- What to work on -
Lines below starting with the line with "Click the www.globalpartstechnology.com" and going on through the line with "The width and" must be output exactly; the rest of the records must be left out.

- Available data -
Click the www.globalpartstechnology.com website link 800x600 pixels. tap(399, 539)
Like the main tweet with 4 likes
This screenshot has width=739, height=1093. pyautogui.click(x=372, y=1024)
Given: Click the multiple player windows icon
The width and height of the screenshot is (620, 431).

---

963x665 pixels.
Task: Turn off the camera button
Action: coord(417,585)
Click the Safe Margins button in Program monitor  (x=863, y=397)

- Solution -
Click the www.globalpartstechnology.com website link 800x600 pixels. tap(399, 539)
Like the main tweet with 4 likes
This screenshot has width=739, height=1093. pyautogui.click(x=372, y=1024)
Given: Click the multiple player windows icon
The width and height of the screenshot is (620, 431).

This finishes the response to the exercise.